The House voted 233-190 against forming a U.S. Boxing Commission within the Commerce Department. Most Republicans opposed the measure, while most Democrats voted for it.

Critics attacked the bill as a misguided effort to expand the federal government to manage a part of the entertainment industry.

"This is a big government bill. It creates a new federal agency that provides for more regulation and is not self-financing," said Rep. James Sensenbrenner, R-Wis.

The Senate in May approved a similar bill offered by Sen. John McCain, R-Ariz.

Boxing has suffered from waning popularity in recent years, hurt in part by legal tussles between promoters, sanctioning bodies and the fighters themselves.

The House bill from Rep. Cliff Stearns, R-Fla., would have created a three-person U.S. Boxing Commission, appointed by the president to three-year terms, funded by licensing fees imposed on those who make their living in the fight business.

Proponents argued a U.S. commission would solve a range of problems, including fighters risking their health to fight in states with weak regulations, a lack of financial support for run-down boxers, and unscrupulous managers.

Rep.
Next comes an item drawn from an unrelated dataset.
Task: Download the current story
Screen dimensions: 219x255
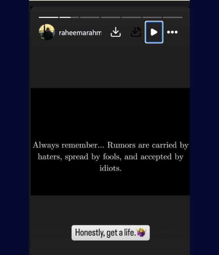Action: [116, 32]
Tom Osborne, R-Neb., a former college football coach, said it was long past time to address the centuries-old lack of proper safety controls in boxing.
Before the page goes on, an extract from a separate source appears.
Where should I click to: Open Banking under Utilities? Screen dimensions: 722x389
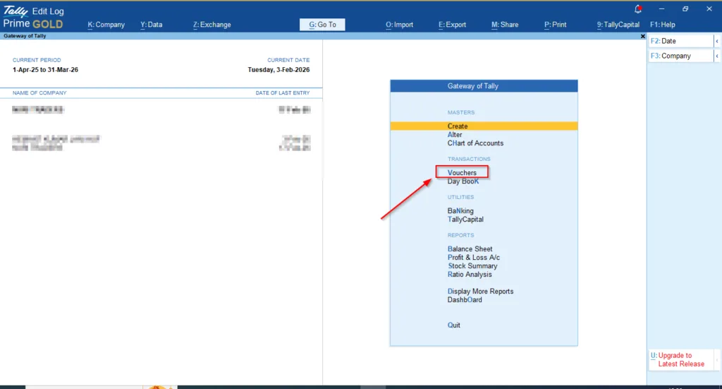[460, 211]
"How many people have to die, how many people have to have their brains scrambled? ... We wouldn't do this with animals," he said.

The vote against a federal commission came a day after Major League Baseball announced it was toughening its anti-steroids policy, spurred largely by the threat of federal legislation that would have been dealt more severely with players caught cheating with drugs.

Stearns said the boxing commission would pay for itself by licensing fees, but that left others complaining Congress had dropped more important work to focus on sports.

One of the sport's biggest promoters, Bob Arum, said he supported the federal intervention, but worried about the consequences.

The bill, he said, would have taken the sport "into uncharted waters. Can a federal bureaucracy regulate a sport fairly? Some things the federal government does very well, and some things they screw up, like Hurricane Katrina."

Arum criticized lawmakers for seizing on sports as a target for reform.

"The problems they generally deal with have become so immense that, like everybody else, Congress is looking to sports for a diversion. It's easier to make baseball steroids-free or make boxing better than to deal with the situation in Iraq," he said.